Один раненый очень им заинтересовался, попросил приготовить ему несколько рисунков и портретов солдат, расспрашивал, разговаривал, адрес вписал в свой блокнот… и однажды вытащила Мелисса толстый конверт из ящика с добавлением в адресе: (Б. Иванову лично). Оказалась в пакете вырезанная из газеты страница с Борькиными рисунками и статьёй о нём. А на маленькой страничке из блокнота приписка. «Спасибо тебе, Борис Иванов. Разыщи меня после войны, когда станешь знаменитым художником!» И всё. И подпись. Ни адреса… ни телефона…

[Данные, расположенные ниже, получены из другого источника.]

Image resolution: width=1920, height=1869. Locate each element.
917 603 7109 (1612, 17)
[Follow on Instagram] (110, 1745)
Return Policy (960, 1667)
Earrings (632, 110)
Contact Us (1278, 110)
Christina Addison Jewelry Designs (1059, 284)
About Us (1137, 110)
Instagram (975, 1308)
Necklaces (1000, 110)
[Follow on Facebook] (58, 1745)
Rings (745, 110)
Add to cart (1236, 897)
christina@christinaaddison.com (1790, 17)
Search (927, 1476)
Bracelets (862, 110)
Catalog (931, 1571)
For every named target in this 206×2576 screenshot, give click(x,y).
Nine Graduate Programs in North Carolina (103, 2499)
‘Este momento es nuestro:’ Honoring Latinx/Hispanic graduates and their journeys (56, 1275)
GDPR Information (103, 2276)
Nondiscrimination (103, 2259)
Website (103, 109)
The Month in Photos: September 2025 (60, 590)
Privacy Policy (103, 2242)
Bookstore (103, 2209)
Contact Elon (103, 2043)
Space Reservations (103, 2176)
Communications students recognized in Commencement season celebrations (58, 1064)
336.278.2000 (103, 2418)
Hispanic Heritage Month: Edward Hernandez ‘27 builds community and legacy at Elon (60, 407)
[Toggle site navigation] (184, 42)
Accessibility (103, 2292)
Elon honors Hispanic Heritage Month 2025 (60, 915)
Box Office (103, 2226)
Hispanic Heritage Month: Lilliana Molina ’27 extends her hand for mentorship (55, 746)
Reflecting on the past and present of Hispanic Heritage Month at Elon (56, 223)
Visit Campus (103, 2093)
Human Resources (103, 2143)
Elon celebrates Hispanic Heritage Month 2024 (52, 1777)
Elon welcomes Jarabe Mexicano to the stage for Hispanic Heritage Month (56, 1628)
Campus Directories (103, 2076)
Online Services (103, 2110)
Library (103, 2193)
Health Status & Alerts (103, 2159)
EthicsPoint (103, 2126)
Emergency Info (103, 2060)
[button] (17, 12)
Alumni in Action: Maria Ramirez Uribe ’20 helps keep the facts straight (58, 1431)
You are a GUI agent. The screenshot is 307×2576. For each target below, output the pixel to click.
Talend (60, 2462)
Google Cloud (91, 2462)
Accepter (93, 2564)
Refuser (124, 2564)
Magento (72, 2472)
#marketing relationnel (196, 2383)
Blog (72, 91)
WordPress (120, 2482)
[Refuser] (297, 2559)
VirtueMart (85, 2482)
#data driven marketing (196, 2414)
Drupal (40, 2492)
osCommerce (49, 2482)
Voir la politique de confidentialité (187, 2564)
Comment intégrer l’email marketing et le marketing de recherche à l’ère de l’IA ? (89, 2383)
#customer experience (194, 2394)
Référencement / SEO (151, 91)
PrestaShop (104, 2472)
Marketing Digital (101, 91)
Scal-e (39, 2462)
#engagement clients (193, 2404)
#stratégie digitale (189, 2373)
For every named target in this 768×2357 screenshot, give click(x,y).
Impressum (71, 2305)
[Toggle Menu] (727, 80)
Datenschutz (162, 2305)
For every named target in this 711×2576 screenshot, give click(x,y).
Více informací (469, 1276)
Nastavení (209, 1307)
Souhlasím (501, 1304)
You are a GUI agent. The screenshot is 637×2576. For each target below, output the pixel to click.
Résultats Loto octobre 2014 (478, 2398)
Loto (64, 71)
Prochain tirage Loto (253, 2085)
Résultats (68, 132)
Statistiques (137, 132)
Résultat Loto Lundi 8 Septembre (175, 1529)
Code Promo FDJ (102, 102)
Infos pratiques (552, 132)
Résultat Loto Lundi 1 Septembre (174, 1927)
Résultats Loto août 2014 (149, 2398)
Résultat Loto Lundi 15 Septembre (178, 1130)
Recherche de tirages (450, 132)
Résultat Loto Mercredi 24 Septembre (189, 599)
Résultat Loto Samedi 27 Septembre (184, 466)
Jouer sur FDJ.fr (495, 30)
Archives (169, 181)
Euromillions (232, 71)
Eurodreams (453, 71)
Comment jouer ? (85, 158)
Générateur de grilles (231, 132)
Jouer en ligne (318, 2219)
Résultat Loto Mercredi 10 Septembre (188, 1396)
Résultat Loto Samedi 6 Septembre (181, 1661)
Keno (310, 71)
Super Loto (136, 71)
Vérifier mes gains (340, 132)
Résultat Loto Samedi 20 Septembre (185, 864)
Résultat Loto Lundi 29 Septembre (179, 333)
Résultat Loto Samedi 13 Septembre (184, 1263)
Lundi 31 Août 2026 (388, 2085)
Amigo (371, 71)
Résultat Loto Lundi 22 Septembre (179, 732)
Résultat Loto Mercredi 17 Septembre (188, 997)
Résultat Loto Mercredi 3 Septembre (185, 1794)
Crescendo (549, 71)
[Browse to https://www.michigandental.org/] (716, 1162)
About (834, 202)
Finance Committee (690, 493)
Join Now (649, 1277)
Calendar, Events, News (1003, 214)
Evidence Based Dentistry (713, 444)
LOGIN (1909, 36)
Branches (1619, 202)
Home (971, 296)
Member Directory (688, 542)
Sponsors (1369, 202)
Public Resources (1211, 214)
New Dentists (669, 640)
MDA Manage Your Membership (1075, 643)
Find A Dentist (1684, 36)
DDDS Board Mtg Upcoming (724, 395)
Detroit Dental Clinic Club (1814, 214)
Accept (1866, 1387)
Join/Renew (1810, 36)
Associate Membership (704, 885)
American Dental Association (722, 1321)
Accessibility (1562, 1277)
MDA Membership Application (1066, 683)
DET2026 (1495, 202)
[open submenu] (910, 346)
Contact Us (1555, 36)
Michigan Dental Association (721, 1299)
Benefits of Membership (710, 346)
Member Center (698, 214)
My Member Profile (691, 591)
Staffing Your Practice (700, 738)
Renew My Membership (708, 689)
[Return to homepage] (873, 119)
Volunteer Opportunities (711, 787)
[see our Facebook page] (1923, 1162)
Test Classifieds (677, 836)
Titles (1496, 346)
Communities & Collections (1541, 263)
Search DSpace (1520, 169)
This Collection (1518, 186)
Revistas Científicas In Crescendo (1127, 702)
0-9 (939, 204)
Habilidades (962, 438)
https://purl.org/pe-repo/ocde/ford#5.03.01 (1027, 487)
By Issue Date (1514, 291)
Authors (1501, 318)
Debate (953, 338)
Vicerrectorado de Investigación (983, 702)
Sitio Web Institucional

Знаменитым Борька стал незаметно, ещё до того, как диплом получил о высшем образовании. Всё шло ему теперь в плюс: и происхождение, и нищенское голодное детство, и статья с рисунками, которую приложил он к анкете, когда поступал учиться, и, конечно, фамилия… да, всё пригодилось… только те, кто считал его плюсы, за скобки выносили, что талантлив он был стихийно, как говорили, «художник от сохи». Стожок какой-нибудь, почерневший за зиму по колено в тающем мартовском снеге, стоящий посреди холста, — и всё. А от него так весной пахнет, что пальто распахнуть хочется… подсолнухи к светящемуся вечернему окну повернувшиеся, за какой надобностью неизвестно, может, из любопытства, а может, от тоски неизбывной в тёмной ночи.
После того, как сделал он свою первую книжку, случайно перепавшую ему от педагога, когда тот не успевал к издательскому сроку, поползла о нём молва потихоньку. Стали издательства приглашать — пошла работа, а за ней деньги, слава… удача… в Союз приняли за глаза, возраст его комсомольский лимит свой выбрал, и стали его зазывать в передовой отряд рабочего класса, а он и не сопротивлялся. Судьба сама вела его — а он прислушивался и шёл. Простачком удачливым слыл, да зависть ходила за ним с вилами острыми… а он прикидывался дурачком Емелей… дураку всегда везёт в сказке русской… почему?..
А в мастерской, когда никого не было, доставал он свою гармошку с латаными-перелатаными мехами и свистящую «на два зуба», как говорил сам Борька.
Ой, да с милой Клавою
Я по морю плаваю,
А причалить не могу
С… палкой муж на берегу!..
— пел он в голос, как голосил будто… по кому? По чему? Может быть, по тому голодному и нищему времени, когда был он не Борис Семёныч Иванов, а просто Борька?.. Нет. Он любил до боли то время, но ненавидел его… и никогда не забывал тот унизительный безысходный голод… руки матери в трещинах и коросте и тихий шёпот подслушанной молитвы: «прости, сынок, не такой я жизни тебе хотела».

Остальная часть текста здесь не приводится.